Myths of Entrepreneurship

Myth #1: Entrepreneurs Are Risk-Takers.

That’s the conventional wisdom among non-entrepreneurs. But non-entrepreneurs are standing on the outside looking in. Non-entrepreneurs can’t envision themselves as entrepreneurs, don’t see the opportunity that entrepreneurs see. Entrepreneurship is about vision. Building a business in your head, formulating a comprehensive plan, then putting the plan into action. And yes, weighing risk. Every step we take in life has risk associated with it, whether we’re aware of it or not.

Entrepreneurship doesn’t have to be risky. Entrepreneurship may be the safest career path you could choose. There’s never been a better time to be an entrepreneur, considering the frightening number of downsizings, mergers, and consolidations over the past few years. Loyal, capable workers lose their jobs, too. But entrepreneurs don’t fire themselves.

Most of us are conditioned to believe that holding down a traditional job is the safe choice. The entrepreneurial spirit views that “safety” as Golden Handcuffs.

Myth #2: The Failure Rate of New Businesses is Extremely High.

Four out of every five businesses fails within the first two years…that’s the sort of statistic you hear tossed around in the media. But it’s not that simple. That 80% statistic is misleading because it includes voluntary terminations, the dissolution of companies that never actually conducted business, and part-time businesses that were started for supplemental income and were never intended to endure for the long term. Business success or failure rates are subject to who is reporting them, to how “success” or “failure” is defined, and to how, for that matter, “business” is defined. (Many studies, for example, don’t include sole-proprietorships and home-based businesses.)

Recent studies suggest how complex any evaluation of entrepreneurial success actually is…

According to a five-year study conducted by the U.S. Bureau of the Census (1992 – 1996), 75.5% of all firms which existed in 1992 survived until 1996.
In a 1999 U.S. Small Business Administration study of businesses that close, only one in seven left unpaid obligations. Business bankruptcies were at an all-time low in 1998, dropping 18 percent from 1997.
A recent Dun & Bradstreet study found that 76% of new firms survived more than two years, 47% survived more than 4 years, and 29% survived beyond 8 years.
A 1999 survey by the National Federation of Independent Business found that of all businesses which were closed, sold or deactivated, 56% ceased operations in the first five years.
What do these statistics mean to you? Nothing. Absolutely nothing. The results of someone else’s business decisions are no predictor of the outcome of yours. The devil is in the details. Talent, good management, good timing, and a little luck.
It’s often true that, in the short term, the entrepreneur doesn’t pull the salary he/she pulled in the last job. But entrepreneurship is about building security for the long term. Entrpreneurship always has the potential to generate unlimited income. Few salaried positions do. While it’s true that only a few entrepreneurs achieve great wealth, it’s also true that many are financially comfortable.

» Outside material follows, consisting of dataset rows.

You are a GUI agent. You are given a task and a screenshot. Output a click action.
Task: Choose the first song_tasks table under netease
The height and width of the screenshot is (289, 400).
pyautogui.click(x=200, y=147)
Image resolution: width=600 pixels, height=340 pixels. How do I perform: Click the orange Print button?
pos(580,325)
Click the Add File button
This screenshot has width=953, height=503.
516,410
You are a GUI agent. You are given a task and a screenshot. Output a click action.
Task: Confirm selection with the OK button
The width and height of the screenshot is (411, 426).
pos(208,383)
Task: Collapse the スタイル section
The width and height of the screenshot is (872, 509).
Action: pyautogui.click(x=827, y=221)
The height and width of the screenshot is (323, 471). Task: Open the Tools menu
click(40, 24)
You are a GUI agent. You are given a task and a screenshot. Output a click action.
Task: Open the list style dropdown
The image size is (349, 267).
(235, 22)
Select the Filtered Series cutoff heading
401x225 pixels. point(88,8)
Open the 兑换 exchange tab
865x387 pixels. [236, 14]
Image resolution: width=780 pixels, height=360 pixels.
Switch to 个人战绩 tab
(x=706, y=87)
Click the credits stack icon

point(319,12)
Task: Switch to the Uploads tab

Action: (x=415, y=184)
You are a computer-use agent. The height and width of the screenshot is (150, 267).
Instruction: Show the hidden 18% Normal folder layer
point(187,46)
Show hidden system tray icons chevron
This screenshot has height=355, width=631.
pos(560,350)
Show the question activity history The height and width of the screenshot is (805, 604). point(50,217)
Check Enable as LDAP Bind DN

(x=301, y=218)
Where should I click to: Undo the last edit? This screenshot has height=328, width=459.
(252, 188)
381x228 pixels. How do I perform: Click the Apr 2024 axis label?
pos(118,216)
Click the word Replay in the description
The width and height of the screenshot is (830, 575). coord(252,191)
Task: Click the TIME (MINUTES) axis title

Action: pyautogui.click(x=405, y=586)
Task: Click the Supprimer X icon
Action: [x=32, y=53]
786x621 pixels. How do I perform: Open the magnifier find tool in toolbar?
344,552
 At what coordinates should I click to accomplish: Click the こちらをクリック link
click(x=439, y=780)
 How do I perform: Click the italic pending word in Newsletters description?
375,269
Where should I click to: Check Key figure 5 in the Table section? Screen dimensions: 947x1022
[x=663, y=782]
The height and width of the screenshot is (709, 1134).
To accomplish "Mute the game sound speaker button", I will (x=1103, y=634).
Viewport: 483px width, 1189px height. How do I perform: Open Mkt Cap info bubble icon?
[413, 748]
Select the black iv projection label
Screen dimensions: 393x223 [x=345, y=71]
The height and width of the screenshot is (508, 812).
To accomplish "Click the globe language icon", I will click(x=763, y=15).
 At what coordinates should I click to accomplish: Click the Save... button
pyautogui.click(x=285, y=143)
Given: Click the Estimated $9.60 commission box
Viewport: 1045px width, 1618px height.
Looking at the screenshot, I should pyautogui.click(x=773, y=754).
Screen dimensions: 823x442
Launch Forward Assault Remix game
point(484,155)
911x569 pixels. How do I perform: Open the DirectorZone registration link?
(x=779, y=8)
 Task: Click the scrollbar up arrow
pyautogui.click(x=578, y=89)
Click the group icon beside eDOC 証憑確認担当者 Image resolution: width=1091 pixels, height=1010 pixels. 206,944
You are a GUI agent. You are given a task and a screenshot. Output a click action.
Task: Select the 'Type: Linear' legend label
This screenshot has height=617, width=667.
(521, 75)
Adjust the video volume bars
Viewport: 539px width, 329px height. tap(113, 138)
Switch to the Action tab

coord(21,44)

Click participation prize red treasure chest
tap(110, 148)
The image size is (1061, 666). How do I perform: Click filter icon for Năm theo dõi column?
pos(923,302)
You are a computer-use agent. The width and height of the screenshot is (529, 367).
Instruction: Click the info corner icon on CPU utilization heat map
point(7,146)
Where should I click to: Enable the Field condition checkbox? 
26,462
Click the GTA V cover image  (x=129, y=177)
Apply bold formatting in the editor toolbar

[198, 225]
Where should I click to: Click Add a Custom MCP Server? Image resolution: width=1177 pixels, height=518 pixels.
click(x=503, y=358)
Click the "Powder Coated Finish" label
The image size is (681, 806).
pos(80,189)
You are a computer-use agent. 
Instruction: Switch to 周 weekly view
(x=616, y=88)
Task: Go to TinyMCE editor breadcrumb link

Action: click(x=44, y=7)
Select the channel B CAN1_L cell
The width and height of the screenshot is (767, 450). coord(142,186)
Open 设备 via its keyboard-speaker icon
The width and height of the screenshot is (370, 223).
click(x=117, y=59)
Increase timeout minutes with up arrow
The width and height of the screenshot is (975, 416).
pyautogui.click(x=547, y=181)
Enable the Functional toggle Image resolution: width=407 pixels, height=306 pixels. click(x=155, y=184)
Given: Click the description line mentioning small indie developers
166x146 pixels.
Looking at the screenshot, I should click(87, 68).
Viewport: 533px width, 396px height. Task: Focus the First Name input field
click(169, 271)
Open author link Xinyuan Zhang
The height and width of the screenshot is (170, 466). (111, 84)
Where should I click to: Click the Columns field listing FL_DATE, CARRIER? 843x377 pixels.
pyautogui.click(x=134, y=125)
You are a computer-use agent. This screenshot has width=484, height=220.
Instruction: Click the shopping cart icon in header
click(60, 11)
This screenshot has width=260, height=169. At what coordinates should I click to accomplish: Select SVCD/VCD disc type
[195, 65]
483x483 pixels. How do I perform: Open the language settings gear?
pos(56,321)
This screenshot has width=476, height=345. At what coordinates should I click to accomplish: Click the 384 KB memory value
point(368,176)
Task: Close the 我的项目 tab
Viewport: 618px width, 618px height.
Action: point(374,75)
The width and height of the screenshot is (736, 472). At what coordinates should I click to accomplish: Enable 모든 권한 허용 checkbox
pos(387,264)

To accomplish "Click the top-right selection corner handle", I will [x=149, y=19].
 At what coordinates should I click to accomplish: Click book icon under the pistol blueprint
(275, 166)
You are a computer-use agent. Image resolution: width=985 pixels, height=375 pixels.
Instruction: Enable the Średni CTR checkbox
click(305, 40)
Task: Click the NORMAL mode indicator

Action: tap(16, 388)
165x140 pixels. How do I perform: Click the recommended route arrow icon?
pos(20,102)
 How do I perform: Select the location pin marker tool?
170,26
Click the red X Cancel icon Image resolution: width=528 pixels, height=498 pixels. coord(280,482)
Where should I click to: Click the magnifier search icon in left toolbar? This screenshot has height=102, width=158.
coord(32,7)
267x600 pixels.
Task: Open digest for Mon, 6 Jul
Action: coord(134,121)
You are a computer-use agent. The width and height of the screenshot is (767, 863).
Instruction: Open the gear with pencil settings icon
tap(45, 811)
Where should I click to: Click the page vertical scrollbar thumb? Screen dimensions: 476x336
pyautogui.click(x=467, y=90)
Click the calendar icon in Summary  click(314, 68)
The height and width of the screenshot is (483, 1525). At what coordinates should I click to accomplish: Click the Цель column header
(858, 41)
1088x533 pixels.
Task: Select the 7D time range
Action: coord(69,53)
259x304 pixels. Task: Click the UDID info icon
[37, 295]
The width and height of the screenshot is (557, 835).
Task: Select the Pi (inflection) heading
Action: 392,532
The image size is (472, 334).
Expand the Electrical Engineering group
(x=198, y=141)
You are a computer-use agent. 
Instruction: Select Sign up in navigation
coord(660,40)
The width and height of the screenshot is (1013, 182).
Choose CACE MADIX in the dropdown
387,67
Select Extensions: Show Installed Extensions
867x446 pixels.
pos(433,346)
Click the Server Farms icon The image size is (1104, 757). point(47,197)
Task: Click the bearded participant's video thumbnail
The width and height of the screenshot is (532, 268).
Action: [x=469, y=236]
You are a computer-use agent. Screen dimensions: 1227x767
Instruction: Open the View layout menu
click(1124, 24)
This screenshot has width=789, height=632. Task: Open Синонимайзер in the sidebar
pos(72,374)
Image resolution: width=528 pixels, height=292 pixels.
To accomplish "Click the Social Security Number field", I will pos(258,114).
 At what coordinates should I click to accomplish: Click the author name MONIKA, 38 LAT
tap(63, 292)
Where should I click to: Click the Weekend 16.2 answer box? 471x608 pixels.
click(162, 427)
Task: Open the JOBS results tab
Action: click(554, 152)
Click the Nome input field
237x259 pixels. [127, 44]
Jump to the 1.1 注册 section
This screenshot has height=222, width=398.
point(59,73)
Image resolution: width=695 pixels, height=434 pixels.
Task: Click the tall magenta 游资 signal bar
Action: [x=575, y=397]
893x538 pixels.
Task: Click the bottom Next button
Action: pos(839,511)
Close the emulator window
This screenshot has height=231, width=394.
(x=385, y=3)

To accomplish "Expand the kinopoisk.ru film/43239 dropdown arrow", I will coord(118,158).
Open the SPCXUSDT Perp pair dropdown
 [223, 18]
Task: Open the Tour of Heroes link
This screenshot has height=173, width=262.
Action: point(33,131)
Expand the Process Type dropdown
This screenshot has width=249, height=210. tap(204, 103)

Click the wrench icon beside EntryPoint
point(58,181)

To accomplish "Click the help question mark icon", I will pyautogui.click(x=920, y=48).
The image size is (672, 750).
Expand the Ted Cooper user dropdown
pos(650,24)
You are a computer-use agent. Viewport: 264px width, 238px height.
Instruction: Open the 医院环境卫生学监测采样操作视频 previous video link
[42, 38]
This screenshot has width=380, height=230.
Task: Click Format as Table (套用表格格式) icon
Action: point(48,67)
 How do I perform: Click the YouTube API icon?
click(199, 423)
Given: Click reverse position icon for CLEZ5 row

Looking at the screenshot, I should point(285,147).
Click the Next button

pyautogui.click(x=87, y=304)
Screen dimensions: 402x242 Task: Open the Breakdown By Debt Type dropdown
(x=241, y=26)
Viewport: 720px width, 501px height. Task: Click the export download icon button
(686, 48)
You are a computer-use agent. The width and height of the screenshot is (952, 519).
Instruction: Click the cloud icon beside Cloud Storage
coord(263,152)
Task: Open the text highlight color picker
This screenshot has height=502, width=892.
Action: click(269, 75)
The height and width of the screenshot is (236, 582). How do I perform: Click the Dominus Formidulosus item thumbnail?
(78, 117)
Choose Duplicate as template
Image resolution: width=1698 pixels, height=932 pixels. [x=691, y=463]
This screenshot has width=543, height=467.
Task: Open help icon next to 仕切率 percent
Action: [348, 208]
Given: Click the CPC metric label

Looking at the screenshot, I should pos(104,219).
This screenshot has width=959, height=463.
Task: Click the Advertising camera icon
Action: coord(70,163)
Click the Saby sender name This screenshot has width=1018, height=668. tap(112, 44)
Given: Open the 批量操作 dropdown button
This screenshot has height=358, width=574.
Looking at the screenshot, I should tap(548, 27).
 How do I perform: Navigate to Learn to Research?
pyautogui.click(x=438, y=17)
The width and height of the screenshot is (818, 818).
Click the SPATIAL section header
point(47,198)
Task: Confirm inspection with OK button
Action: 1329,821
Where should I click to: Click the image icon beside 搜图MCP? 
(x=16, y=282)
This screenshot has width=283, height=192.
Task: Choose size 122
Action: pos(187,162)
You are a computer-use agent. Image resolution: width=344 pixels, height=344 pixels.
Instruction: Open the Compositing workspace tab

And oh yeah, entrepreneurship is fun. For many entrepreneurs, money is not the top priority. If you ask most entrepreneurs why they started their own businesses, they’d tell you that it was about creative freedom and controlling their own destiny. Employ other people and other resources to handle the aspects that you aren’t good at and don’t enjoy. Work is fun when you’re not watching the clock, counting the minutes until the next weekend arrives. Dreading that alarm clock tomorrow morning, facing another workday, just like the one before. And the one before. And the one before.

The best way to learn to be an entrepreneur is to become one. Take control of your life, work hard doing what you love, and have fun. That’s what being an entrepreneur really is.